- **Try it**
Go through the entries below and retype them exactly, omitting each picture.

- **Given information**
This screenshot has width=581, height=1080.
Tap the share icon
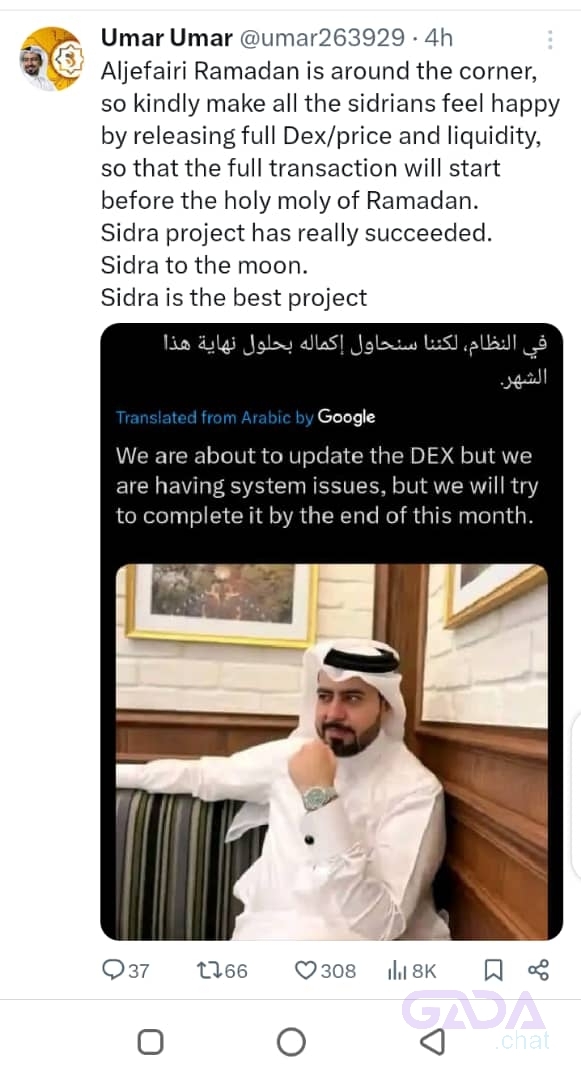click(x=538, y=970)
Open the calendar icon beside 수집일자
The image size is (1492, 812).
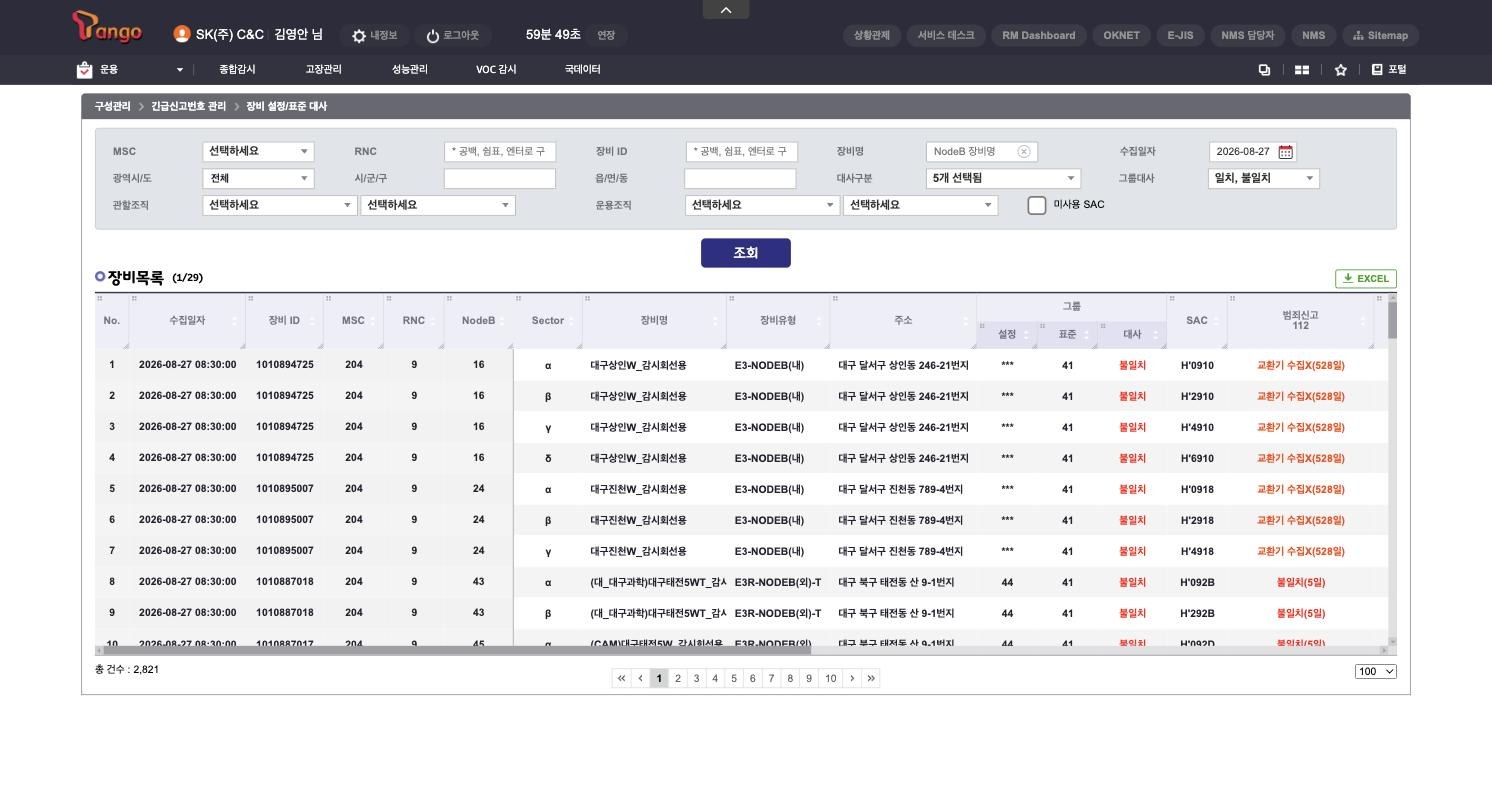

- **Written response**
This screenshot has width=581, height=1080.
Tap the share icon
click(x=538, y=970)
Open the calendar icon beside 수집일자
The image size is (1492, 812).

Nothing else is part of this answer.